The rule solidifies the Obama administration's approach to EHBs, the standard set of services that must be covered by insurance plans offering coverage on the new health insurance exchanges, as well as in the individual and small group insurance markets in each state, according to an update from the Children's Dental Health Project (CDHP).

There are significant implications for the affordability of children's dental benefits; however, these issues may still be addressed at the state level, the group said.

The CDHP is concerned that the rule's provision related to cost-sharing limits in standalone dental plans may pose a significant affordability barrier for many families. The rule establishes a separate, "reasonable" cost-sharing (out-of-pocket) limit for standalone dental plans.

This creates an additional out-of-pocket expense for dental services provided through a standalone dental plan beyond the "medical" out-of-pocket limits already established by the law.
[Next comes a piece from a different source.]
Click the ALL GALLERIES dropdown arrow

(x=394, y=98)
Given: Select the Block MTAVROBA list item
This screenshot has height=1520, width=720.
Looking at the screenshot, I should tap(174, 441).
The rule also leaves the state-based exchanges to determine what a reasonable limit would be. It is unclear how this aspect of the rule will be implemented in the 26 states that plan to allow the federal government to set up their exchanges, the CDHP said. Requiring families to meet a separate out-of-pocket limit for expenses related to their children's dental care will increase their costs and could create significant barriers to accessing affordable dental care, the CDHP said.
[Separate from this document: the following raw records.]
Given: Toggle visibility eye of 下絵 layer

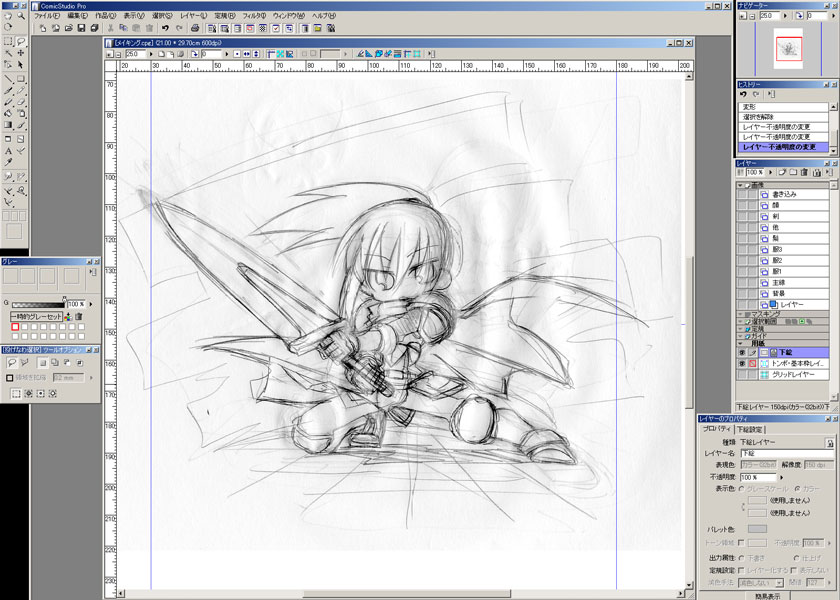Looking at the screenshot, I should (741, 353).
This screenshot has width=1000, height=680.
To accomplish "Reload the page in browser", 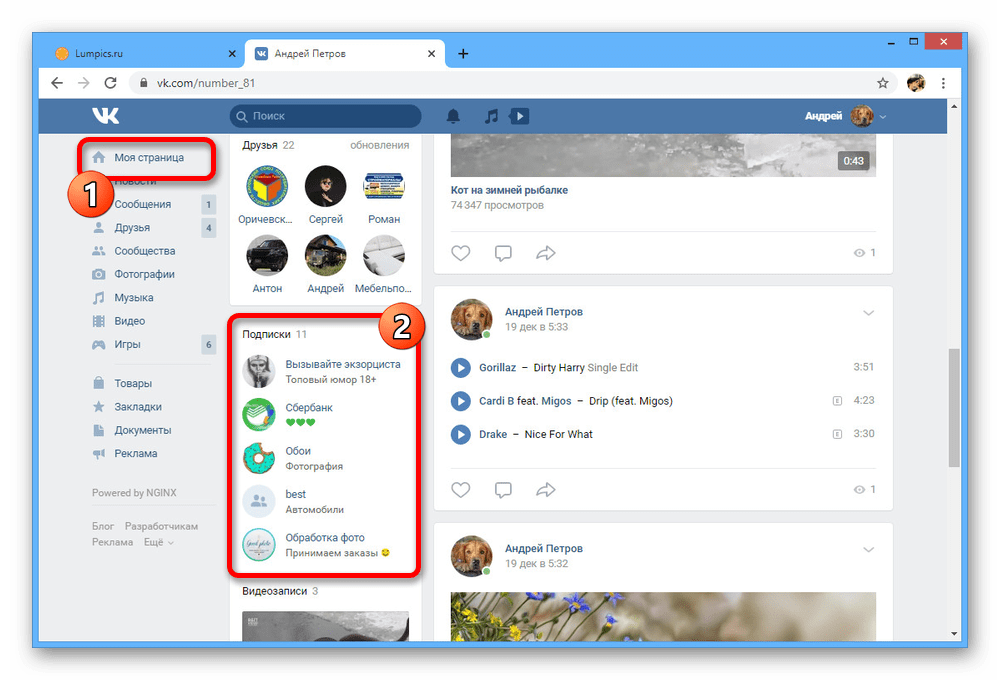I will (110, 83).
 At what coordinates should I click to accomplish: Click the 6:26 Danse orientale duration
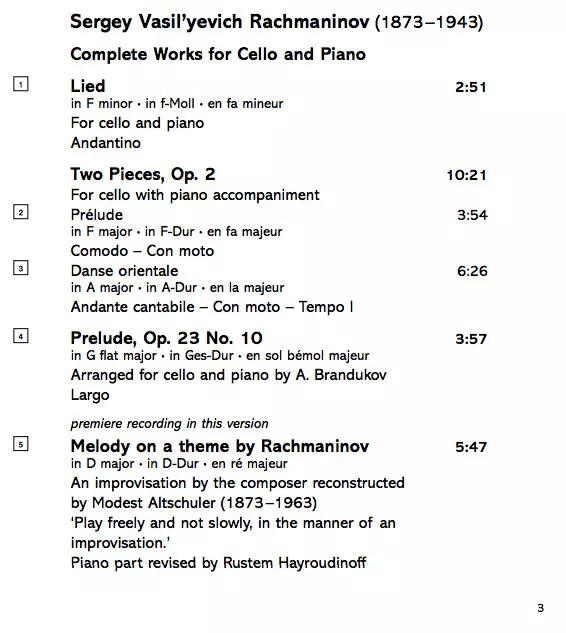coord(472,271)
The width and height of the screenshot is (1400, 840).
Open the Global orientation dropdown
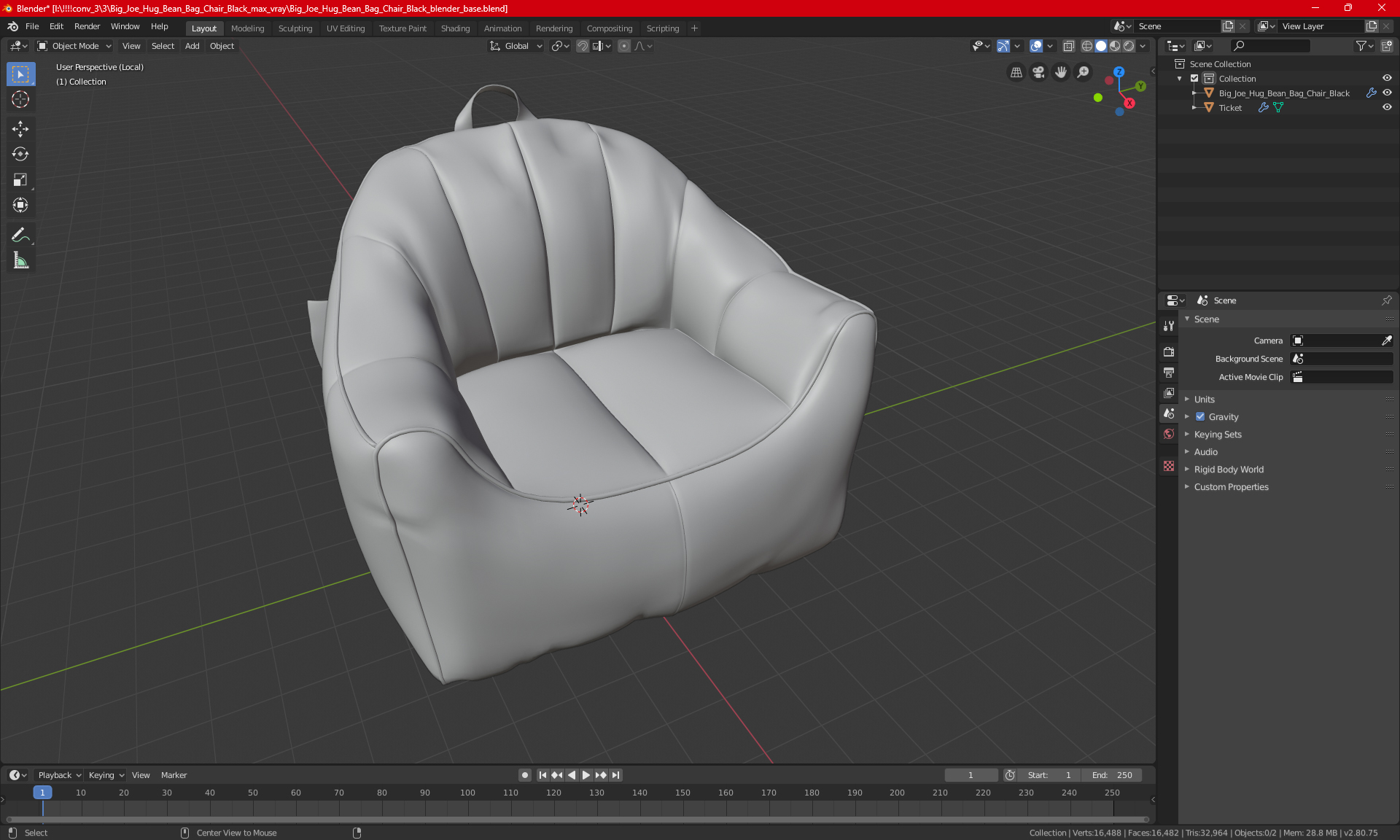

Proposals by some dental insurers recommend that families purchasing their children's dental coverage through a standalone plan be required to meet an additional out-of-pocket maximum of up to $1,000 per child. The impact on families is further compounded by the fact that states are permitted to operate exchanges in which the only option for pediatric dental coverage is through a standalone dental plan.
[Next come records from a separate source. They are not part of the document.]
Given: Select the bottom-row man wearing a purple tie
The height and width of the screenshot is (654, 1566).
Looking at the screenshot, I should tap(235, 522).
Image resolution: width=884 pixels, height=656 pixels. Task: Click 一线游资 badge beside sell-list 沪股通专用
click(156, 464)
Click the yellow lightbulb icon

If states pursue high out-of-pocket maximums for pediatric dental coverage, families may forgo the purchase of this coverage altogether, which the rule clarifies is not in violation of the law, the CDHP said.

Fortunately, states have wide flexibility in setting their own standards for how pediatric dental coverage must be offered. States may decide that families are only required to meet the cost-sharing limits established by the Patient Protection and Affordable Care Act so that no family is unnecessarily burdened by additional costs simply for purchasing their child's dental coverage separately from their medical insurance.

States may go further in ensuring equitable treatment by applying the same consumer protections to medical and dental plans or by requiring that all insurers be responsible for tracking families' out-of-pocket expenses and notifying them when they've reached their limit, the CDHP said.

The CDHP said it will continue to work with HHS to clarify how out-of-pocket limits will apply to dental plans in the federally facilitated exchanges and urge advocates to engage exchange staff in their states to establish rules that ensure affordable dental benefits for all families.